The Public Population Project in Genomics (P3G, www.p3gconsortium.org) is a consortium that will foster collaboration between researchers in the field of population genomics. The aim of P3G is the establishment of standards, nomenclatures, communication tools and sharing of technological know-how. This will allow efficient sharing of data between projects and with the international human genetics community. KORA-gen is a member of P3G since mid 2005 and will actively contribute to the project in the next years.
Currently five publicly funded, population-based regional epidemiological cohorts exist in Germany, which would be able to provide biosamples for genetic epidemiological projects: KORA Augsburg, SHIP Greifswald, EPIC Heidelberg, EPIC Potsdam, and Heinz Nixdorf Recall Essen. They in total enclose more than 75.000 participants from the general population. As a first step it has been agreed that a minimum data set will be defined for all cohorts. With these, an aggregated database will be established on a common internet page to give an overview over the data of the single projects.

Tab 2: Data and biosamples of the MONICA/KORA surveys which can be used in KORA-gen (some variables are only available for subgroups).

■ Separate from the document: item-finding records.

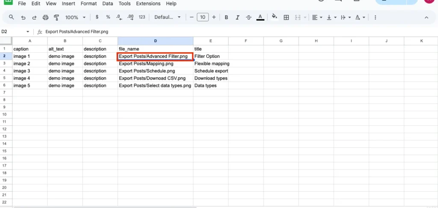Screen dimensions: 438x208
Task: Apply italic formatting to cell
Action: [x=237, y=18]
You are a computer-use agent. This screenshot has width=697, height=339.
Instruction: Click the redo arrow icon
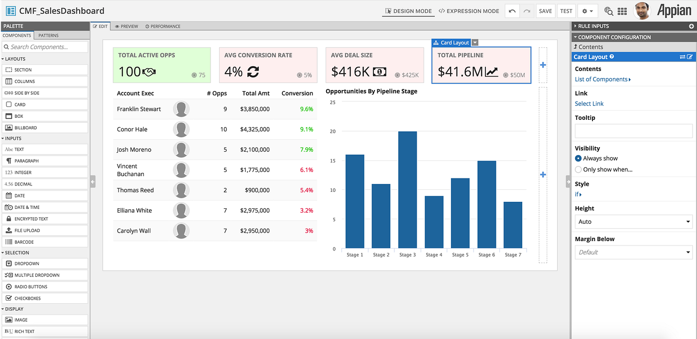pyautogui.click(x=527, y=11)
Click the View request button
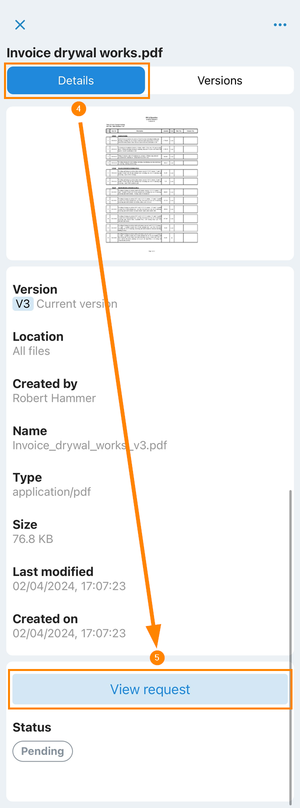 click(150, 690)
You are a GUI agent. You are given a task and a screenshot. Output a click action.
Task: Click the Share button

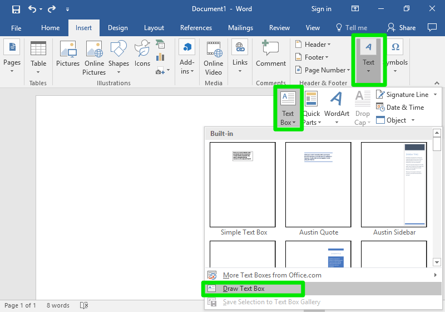click(x=401, y=28)
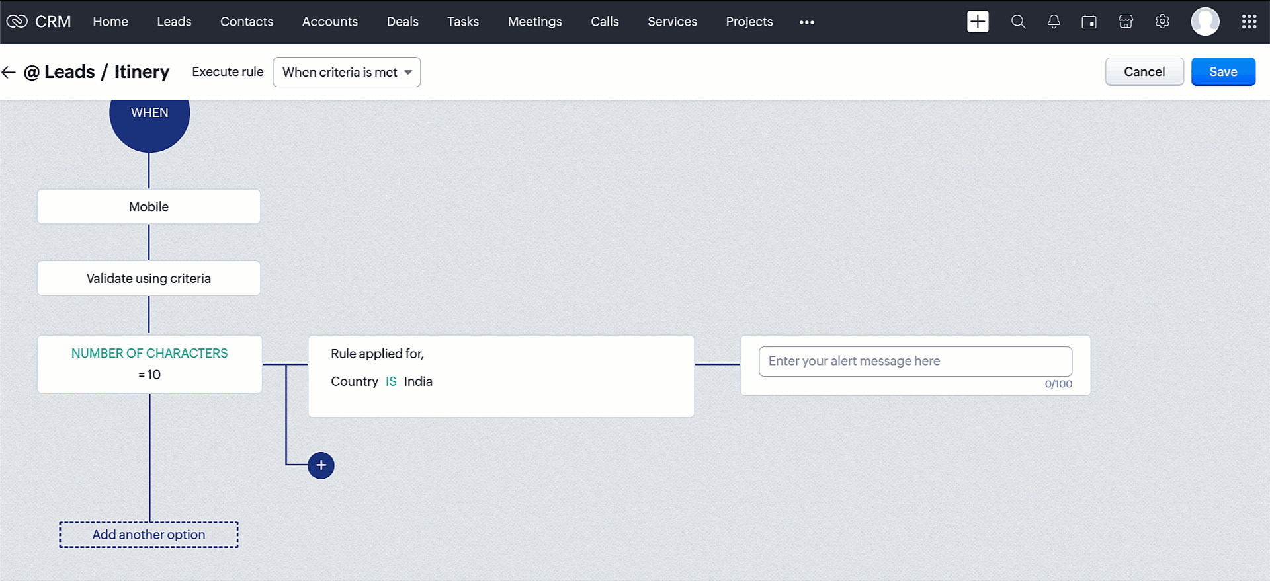Show more modules via the ellipsis menu
1270x581 pixels.
(x=806, y=22)
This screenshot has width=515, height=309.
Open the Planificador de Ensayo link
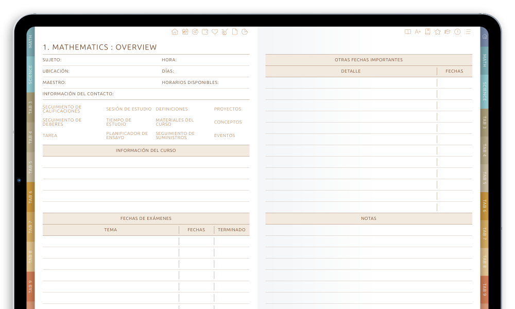click(x=127, y=135)
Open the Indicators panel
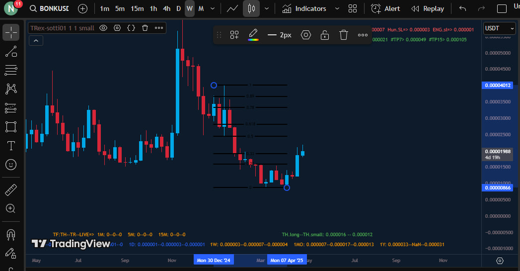 [304, 8]
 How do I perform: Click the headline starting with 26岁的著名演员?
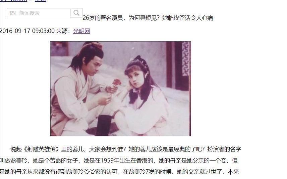click(148, 18)
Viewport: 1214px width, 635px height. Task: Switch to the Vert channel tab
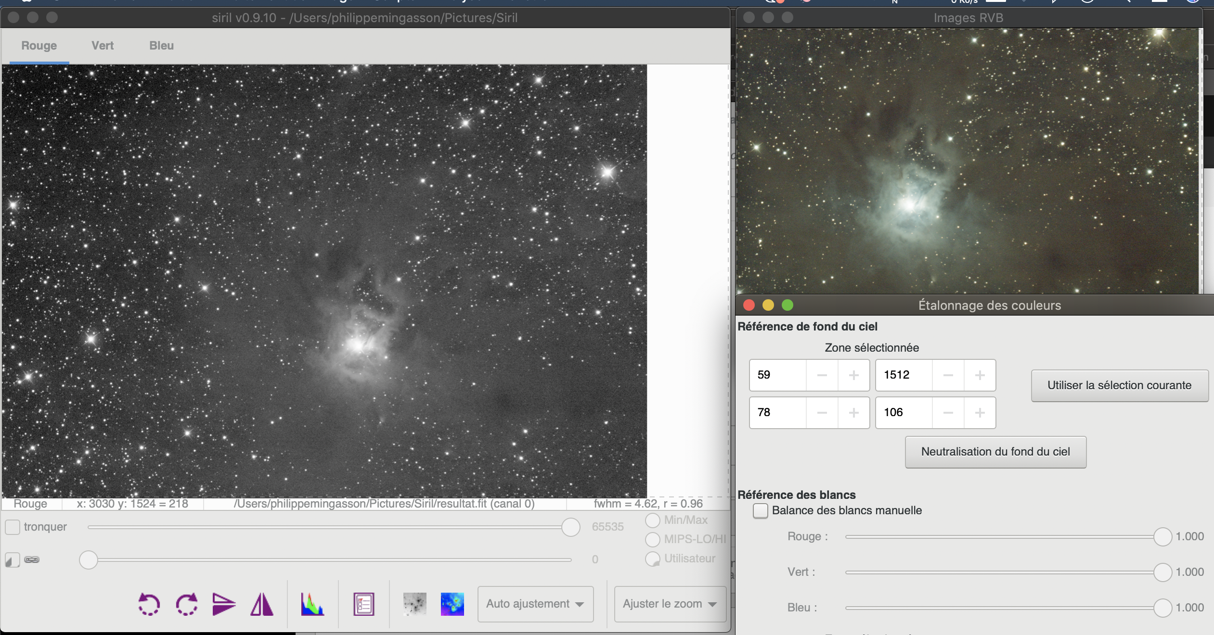click(x=103, y=46)
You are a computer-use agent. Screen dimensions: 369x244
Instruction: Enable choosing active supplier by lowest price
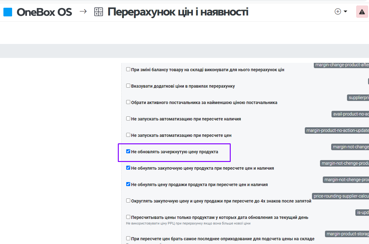[128, 102]
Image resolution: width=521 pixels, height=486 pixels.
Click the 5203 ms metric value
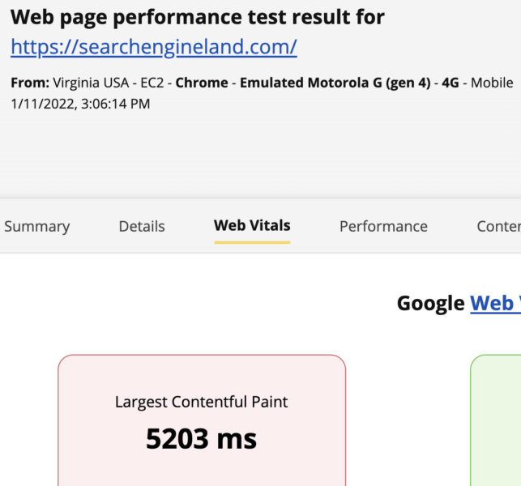(201, 439)
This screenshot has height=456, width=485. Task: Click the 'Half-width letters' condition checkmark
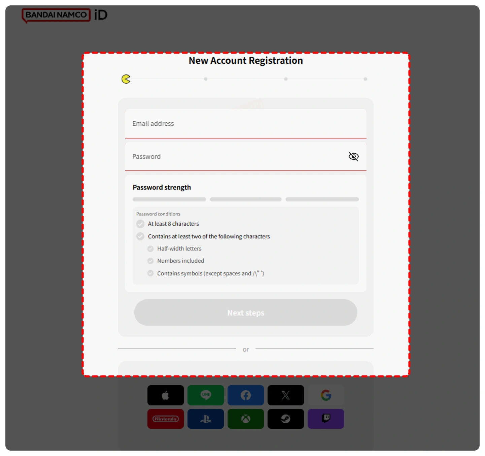point(151,249)
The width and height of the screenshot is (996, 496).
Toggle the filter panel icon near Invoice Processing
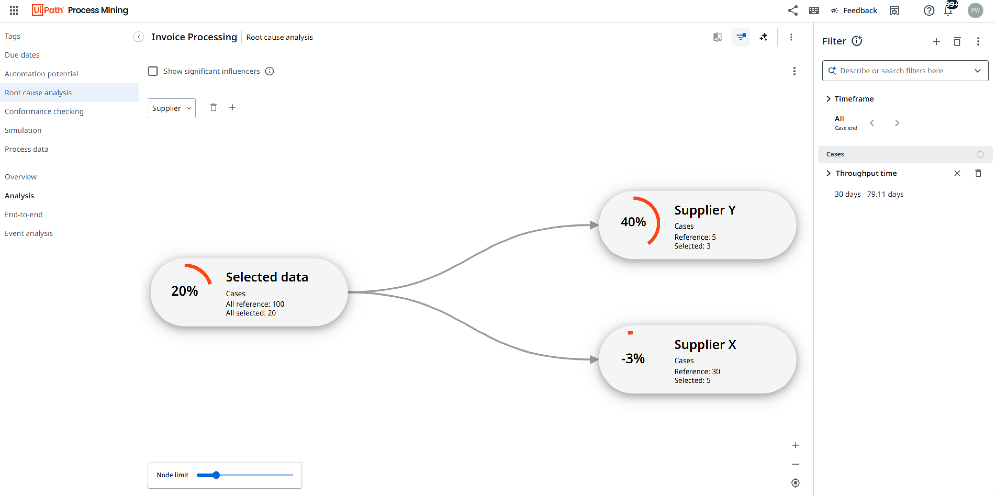click(740, 37)
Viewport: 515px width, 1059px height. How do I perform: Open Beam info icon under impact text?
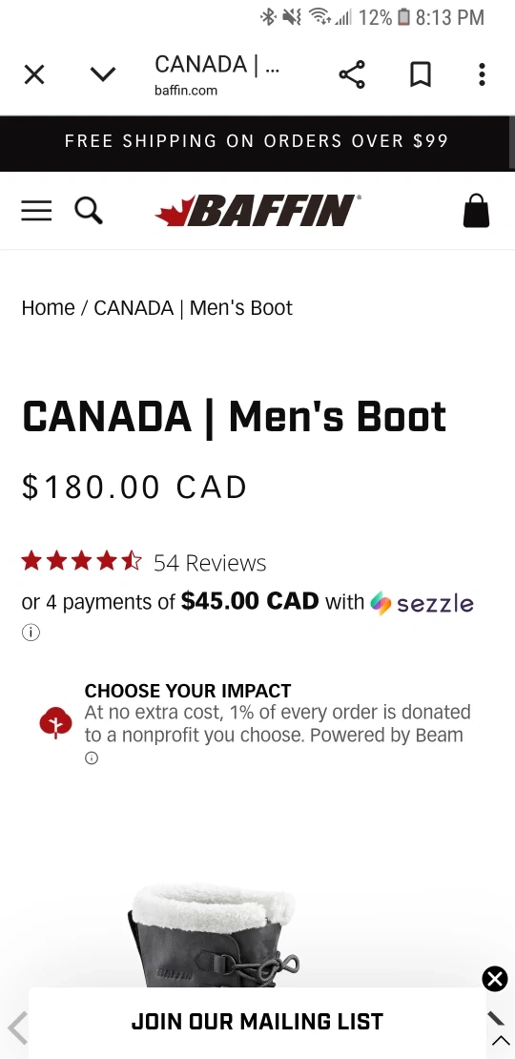click(92, 758)
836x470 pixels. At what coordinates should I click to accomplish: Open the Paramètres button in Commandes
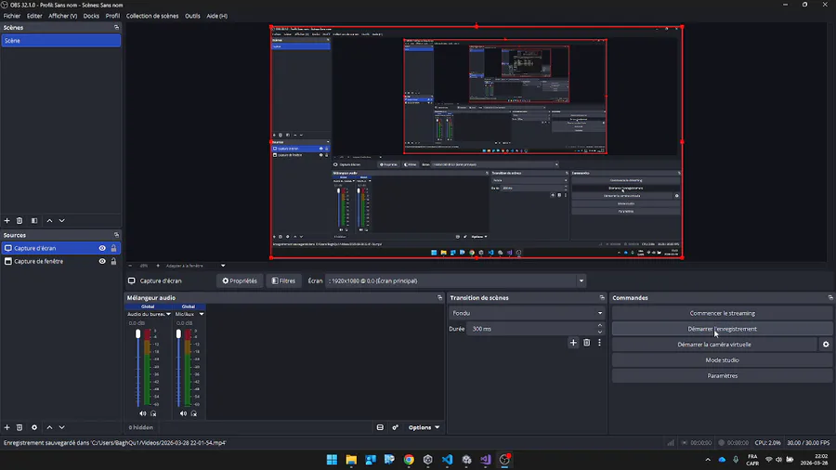[x=722, y=376]
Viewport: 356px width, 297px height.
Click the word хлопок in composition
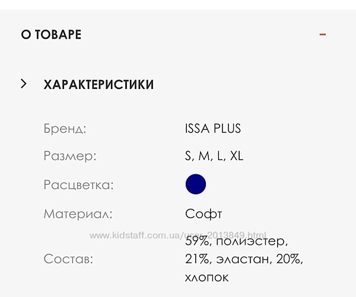pyautogui.click(x=206, y=277)
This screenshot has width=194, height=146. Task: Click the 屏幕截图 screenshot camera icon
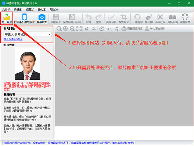[41, 17]
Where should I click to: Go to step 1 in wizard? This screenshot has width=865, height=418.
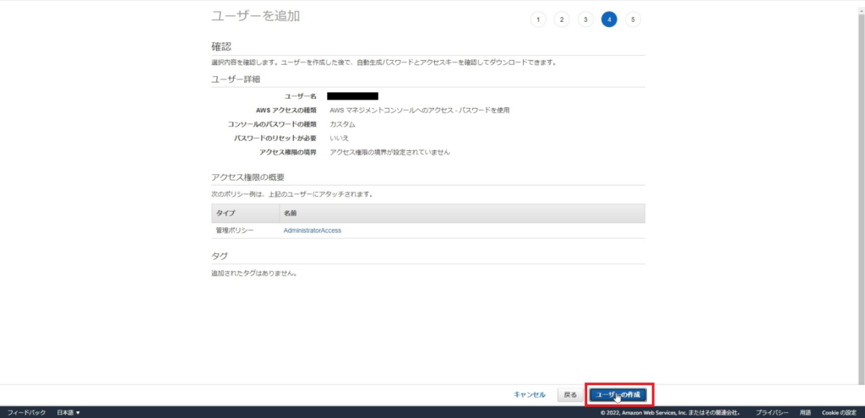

Lit.: 1. Wichmann HE. Genetic epidemiology – from biobanking to genetic statistics. Methods of Information in Medicine 2005 (in press). 2. Wichmann, H.E., Jäger, L., Taupitz, J., Doppelfeld, E.: Ethik und genetische Epidemiologie. Deutsches Ärzteblatt 2002; 99: 2-4 . 3. German National Ethics Council (Nationaler Ethikrat) : Biobanks for research – opinion  (Biobanken für die Forschung) Saladruck, Berlin 2004. 4. Holle R, Happich M, Löwel H, Wichmann HE, for the KORA Study Group. KORA –A research platform for population based health research. Gsundheitwesen 2005, 67 Suppl.1, 19-25. 5. Wichmann, H.E., Gieger, C., Illig, T. for the KORA Study Group: KORA-gen - Resource for population genetics, controls and a broad spectrum of disease phenotypes. Gesundheitswesen, 2005; 67 Suppl. 1, 26-30.